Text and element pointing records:
• • •

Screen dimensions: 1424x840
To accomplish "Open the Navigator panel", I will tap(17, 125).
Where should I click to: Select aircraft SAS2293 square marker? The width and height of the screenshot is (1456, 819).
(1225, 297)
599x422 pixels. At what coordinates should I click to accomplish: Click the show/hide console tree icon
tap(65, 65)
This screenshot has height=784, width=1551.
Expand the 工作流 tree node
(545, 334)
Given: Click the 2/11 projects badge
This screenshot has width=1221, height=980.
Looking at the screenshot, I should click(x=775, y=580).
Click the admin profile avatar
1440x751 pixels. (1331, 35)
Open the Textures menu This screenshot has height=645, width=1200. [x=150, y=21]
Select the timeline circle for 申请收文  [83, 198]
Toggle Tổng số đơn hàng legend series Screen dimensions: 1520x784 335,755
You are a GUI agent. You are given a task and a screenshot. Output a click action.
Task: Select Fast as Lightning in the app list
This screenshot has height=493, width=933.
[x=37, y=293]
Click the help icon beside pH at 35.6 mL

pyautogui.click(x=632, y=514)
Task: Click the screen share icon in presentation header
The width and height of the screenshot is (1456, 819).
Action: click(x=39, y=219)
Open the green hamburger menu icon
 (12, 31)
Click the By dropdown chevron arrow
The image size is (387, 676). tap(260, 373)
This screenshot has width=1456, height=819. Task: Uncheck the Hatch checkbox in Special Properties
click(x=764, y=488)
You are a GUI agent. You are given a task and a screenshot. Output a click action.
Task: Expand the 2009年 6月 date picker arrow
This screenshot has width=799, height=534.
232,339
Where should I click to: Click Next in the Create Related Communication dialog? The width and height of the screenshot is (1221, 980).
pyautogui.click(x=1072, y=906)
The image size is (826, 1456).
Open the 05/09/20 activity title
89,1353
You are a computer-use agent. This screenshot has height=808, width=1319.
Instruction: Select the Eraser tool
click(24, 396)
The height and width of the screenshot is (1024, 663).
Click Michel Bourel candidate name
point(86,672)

• • •

Aim of the exercise: Extract every one of the rows above, copying each line without any change.

Answer to this exercise:
Screen dimensions: 1424x840
To accomplish "Open the Navigator panel", I will tap(17, 125).
Where should I click to: Select aircraft SAS2293 square marker? The width and height of the screenshot is (1456, 819).
(1225, 297)
599x422 pixels. At what coordinates should I click to accomplish: Click the show/hide console tree icon
tap(65, 65)
This screenshot has height=784, width=1551.
Expand the 工作流 tree node
(545, 334)
Given: Click the 2/11 projects badge
This screenshot has width=1221, height=980.
Looking at the screenshot, I should click(x=775, y=580).
Click the admin profile avatar
1440x751 pixels. (1331, 35)
Open the Textures menu This screenshot has height=645, width=1200. [x=150, y=21]
Select the timeline circle for 申请收文  [83, 198]
Toggle Tổng số đơn hàng legend series Screen dimensions: 1520x784 335,755
You are a GUI agent. You are given a task and a screenshot. Output a click action.
Task: Select Fast as Lightning in the app list
This screenshot has height=493, width=933.
[x=37, y=293]
Click the help icon beside pH at 35.6 mL

pyautogui.click(x=632, y=514)
Task: Click the screen share icon in presentation header
The width and height of the screenshot is (1456, 819).
Action: click(x=39, y=219)
Open the green hamburger menu icon
 (12, 31)
Click the By dropdown chevron arrow
The image size is (387, 676). tap(260, 373)
This screenshot has width=1456, height=819. Task: Uncheck the Hatch checkbox in Special Properties
click(x=764, y=488)
You are a GUI agent. You are given a task and a screenshot. Output a click action.
Task: Expand the 2009年 6月 date picker arrow
This screenshot has width=799, height=534.
232,339
Where should I click to: Click Next in the Create Related Communication dialog? The width and height of the screenshot is (1221, 980).
pyautogui.click(x=1072, y=906)
The image size is (826, 1456).
Open the 05/09/20 activity title
89,1353
You are a computer-use agent. This screenshot has height=808, width=1319.
Instruction: Select the Eraser tool
click(24, 396)
The height and width of the screenshot is (1024, 663).
Click Michel Bourel candidate name
point(86,672)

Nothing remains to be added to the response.